_Directive_
Change every "Where should I click to" in the rows below to "What should I click to", and give back all the rows with nothing else altered.

_Dataset_

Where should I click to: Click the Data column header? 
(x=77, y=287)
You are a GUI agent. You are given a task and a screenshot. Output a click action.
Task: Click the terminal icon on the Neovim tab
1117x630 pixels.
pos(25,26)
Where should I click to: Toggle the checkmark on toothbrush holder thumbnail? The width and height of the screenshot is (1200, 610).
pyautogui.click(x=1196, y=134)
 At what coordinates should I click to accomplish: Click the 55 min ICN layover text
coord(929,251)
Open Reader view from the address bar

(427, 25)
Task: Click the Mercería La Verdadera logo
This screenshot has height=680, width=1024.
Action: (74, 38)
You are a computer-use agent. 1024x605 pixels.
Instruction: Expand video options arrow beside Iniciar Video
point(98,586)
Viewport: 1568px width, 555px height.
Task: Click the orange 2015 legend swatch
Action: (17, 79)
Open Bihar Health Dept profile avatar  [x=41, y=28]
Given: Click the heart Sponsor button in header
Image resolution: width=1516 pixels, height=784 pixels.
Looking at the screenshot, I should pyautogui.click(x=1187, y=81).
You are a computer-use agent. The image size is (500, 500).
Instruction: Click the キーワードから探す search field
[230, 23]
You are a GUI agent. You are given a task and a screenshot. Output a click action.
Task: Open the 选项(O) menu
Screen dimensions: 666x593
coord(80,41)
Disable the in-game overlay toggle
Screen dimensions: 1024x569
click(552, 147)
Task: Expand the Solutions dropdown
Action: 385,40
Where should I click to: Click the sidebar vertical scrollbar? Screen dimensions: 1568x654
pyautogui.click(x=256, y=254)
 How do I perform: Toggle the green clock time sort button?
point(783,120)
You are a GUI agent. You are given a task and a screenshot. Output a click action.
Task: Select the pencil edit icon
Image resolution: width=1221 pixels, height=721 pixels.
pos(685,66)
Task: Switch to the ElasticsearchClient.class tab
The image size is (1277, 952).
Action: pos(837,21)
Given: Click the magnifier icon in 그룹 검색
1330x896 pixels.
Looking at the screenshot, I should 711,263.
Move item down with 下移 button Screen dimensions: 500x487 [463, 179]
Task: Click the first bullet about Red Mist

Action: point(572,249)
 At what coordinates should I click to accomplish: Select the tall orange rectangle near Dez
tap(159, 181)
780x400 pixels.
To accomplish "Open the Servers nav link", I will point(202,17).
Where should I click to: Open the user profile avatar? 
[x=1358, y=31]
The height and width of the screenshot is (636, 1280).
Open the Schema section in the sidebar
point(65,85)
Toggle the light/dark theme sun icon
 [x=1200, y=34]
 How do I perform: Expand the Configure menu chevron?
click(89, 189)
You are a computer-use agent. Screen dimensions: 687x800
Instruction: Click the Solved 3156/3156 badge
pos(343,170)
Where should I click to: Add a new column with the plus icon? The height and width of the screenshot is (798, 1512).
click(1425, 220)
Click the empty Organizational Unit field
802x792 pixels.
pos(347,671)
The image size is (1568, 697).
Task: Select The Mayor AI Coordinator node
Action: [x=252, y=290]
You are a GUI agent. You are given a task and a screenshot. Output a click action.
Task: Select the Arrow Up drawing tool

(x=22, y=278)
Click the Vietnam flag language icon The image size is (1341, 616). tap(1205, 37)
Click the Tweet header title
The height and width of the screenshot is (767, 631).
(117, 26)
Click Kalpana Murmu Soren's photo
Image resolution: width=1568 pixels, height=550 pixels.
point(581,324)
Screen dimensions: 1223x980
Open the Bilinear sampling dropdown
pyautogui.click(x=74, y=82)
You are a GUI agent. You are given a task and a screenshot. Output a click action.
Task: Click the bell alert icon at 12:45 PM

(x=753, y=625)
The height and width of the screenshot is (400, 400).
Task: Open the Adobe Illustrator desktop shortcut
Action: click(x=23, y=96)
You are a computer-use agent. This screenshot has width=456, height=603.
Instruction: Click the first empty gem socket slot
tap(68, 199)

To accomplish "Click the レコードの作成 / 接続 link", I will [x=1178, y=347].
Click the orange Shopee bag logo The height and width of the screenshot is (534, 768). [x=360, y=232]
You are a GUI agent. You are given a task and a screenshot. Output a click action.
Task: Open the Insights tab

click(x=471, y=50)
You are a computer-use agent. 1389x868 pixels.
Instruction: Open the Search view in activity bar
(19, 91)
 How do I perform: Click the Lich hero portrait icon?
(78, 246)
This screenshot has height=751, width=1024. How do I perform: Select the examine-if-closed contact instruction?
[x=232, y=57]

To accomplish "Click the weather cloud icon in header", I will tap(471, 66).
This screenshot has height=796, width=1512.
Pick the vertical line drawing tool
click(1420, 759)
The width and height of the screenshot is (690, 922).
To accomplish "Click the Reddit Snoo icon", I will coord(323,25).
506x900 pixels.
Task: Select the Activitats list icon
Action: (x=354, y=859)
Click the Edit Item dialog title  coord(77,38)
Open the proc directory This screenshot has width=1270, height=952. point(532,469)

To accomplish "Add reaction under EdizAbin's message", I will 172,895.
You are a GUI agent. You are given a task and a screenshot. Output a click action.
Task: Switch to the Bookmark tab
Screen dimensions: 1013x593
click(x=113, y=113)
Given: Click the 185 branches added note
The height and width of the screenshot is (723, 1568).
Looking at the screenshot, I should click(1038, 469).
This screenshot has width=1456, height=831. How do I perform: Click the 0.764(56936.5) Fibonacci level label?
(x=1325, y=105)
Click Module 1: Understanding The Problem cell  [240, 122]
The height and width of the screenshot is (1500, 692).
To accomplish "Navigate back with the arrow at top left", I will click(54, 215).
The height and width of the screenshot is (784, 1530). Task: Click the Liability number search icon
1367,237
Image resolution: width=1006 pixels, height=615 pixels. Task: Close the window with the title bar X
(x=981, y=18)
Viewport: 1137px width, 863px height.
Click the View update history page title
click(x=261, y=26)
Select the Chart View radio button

_Result_
What should I click to: Click the Data column header? 
(x=77, y=287)
You are a GUI agent. You are given a task and a screenshot. Output a click action.
Task: Click the terminal icon on the Neovim tab
1117x630 pixels.
pos(25,26)
What should I click to: Toggle the checkmark on toothbrush holder thumbnail? The width and height of the screenshot is (1200, 610).
pyautogui.click(x=1196, y=134)
 At what coordinates should I click to accomplish: Click the 55 min ICN layover text
coord(929,251)
Open Reader view from the address bar

(427, 25)
Task: Click the Mercería La Verdadera logo
This screenshot has height=680, width=1024.
Action: (74, 38)
You are a computer-use agent. 1024x605 pixels.
Instruction: Expand video options arrow beside Iniciar Video
point(98,586)
Viewport: 1568px width, 555px height.
Task: Click the orange 2015 legend swatch
Action: (17, 79)
Open Bihar Health Dept profile avatar  [x=41, y=28]
Given: Click the heart Sponsor button in header
Image resolution: width=1516 pixels, height=784 pixels.
Looking at the screenshot, I should pyautogui.click(x=1187, y=81).
You are a computer-use agent. The image size is (500, 500).
Instruction: Click the キーワードから探す search field
[230, 23]
You are a GUI agent. You are given a task and a screenshot. Output a click action.
Task: Open the 选项(O) menu
Screen dimensions: 666x593
coord(80,41)
Disable the in-game overlay toggle
Screen dimensions: 1024x569
click(552, 147)
Task: Expand the Solutions dropdown
Action: 385,40
What should I click to: Click the sidebar vertical scrollbar? Screen dimensions: 1568x654
pyautogui.click(x=256, y=254)
 How do I perform: Toggle the green clock time sort button?
point(783,120)
You are a GUI agent. You are given a task and a screenshot. Output a click action.
Task: Select the pencil edit icon
Image resolution: width=1221 pixels, height=721 pixels.
pos(685,66)
Task: Switch to the ElasticsearchClient.class tab
The image size is (1277, 952).
Action: pos(837,21)
Given: Click the magnifier icon in 그룹 검색
1330x896 pixels.
Looking at the screenshot, I should 711,263.
Move item down with 下移 button Screen dimensions: 500x487 [463, 179]
Task: Click the first bullet about Red Mist

Action: point(572,249)
 At what coordinates should I click to accomplish: Select the tall orange rectangle near Dez
tap(159, 181)
780x400 pixels.
To accomplish "Open the Servers nav link", I will point(202,17).
What should I click to: Open the user profile avatar? 
[x=1358, y=31]
The height and width of the screenshot is (636, 1280).
Open the Schema section in the sidebar
point(65,85)
Toggle the light/dark theme sun icon
 [x=1200, y=34]
 How do I perform: Expand the Configure menu chevron?
click(89, 189)
You are a computer-use agent. Screen dimensions: 687x800
Instruction: Click the Solved 3156/3156 badge
pos(343,170)
What should I click to: Add a new column with the plus icon? The height and width of the screenshot is (798, 1512).
click(1425, 220)
Click the empty Organizational Unit field
802x792 pixels.
pos(347,671)
The image size is (1568, 697).
Task: Select The Mayor AI Coordinator node
Action: [x=252, y=290]
You are a GUI agent. You are given a task and a screenshot. Output a click action.
Task: Select the Arrow Up drawing tool

(x=22, y=278)
Click the Vietnam flag language icon The image size is (1341, 616). tap(1205, 37)
Click the Tweet header title
The height and width of the screenshot is (767, 631).
(117, 26)
Click Kalpana Murmu Soren's photo
Image resolution: width=1568 pixels, height=550 pixels.
point(581,324)
Screen dimensions: 1223x980
Open the Bilinear sampling dropdown
pyautogui.click(x=74, y=82)
You are a GUI agent. You are given a task and a screenshot. Output a click action.
Task: Click the bell alert icon at 12:45 PM

(x=753, y=625)
The height and width of the screenshot is (400, 400).
Task: Open the Adobe Illustrator desktop shortcut
Action: click(x=23, y=96)
You are a computer-use agent. This screenshot has width=456, height=603.
Instruction: Click the first empty gem socket slot
tap(68, 199)

To accomplish "Click the レコードの作成 / 接続 link", I will [x=1178, y=347].
Click the orange Shopee bag logo The height and width of the screenshot is (534, 768). [x=360, y=232]
You are a GUI agent. You are given a task and a screenshot. Output a click action.
Task: Open the Insights tab

click(x=471, y=50)
You are a computer-use agent. 1389x868 pixels.
Instruction: Open the Search view in activity bar
(19, 91)
 How do I perform: Click the Lich hero portrait icon?
(78, 246)
This screenshot has height=751, width=1024. How do I perform: Select the examine-if-closed contact instruction?
[x=232, y=57]

To accomplish "Click the weather cloud icon in header", I will tap(471, 66).
This screenshot has height=796, width=1512.
Pick the vertical line drawing tool
click(1420, 759)
The width and height of the screenshot is (690, 922).
To accomplish "Click the Reddit Snoo icon", I will coord(323,25).
506x900 pixels.
Task: Select the Activitats list icon
Action: (x=354, y=859)
Click the Edit Item dialog title  coord(77,38)
Open the proc directory This screenshot has width=1270, height=952. point(532,469)

To accomplish "Add reaction under EdizAbin's message", I will 172,895.
You are a GUI agent. You are given a task and a screenshot. Output a click action.
Task: Switch to the Bookmark tab
Screen dimensions: 1013x593
click(x=113, y=113)
Given: Click the 185 branches added note
The height and width of the screenshot is (723, 1568).
Looking at the screenshot, I should click(1038, 469).
This screenshot has width=1456, height=831. How do I perform: Click the 0.764(56936.5) Fibonacci level label?
(x=1325, y=105)
Click Module 1: Understanding The Problem cell  [240, 122]
The height and width of the screenshot is (1500, 692).
To accomplish "Navigate back with the arrow at top left", I will click(54, 215).
The height and width of the screenshot is (784, 1530). Task: Click the Liability number search icon
1367,237
Image resolution: width=1006 pixels, height=615 pixels. Task: Close the window with the title bar X
(x=981, y=18)
Viewport: 1137px width, 863px height.
Click the View update history page title
click(x=261, y=26)
Select the Chart View radio button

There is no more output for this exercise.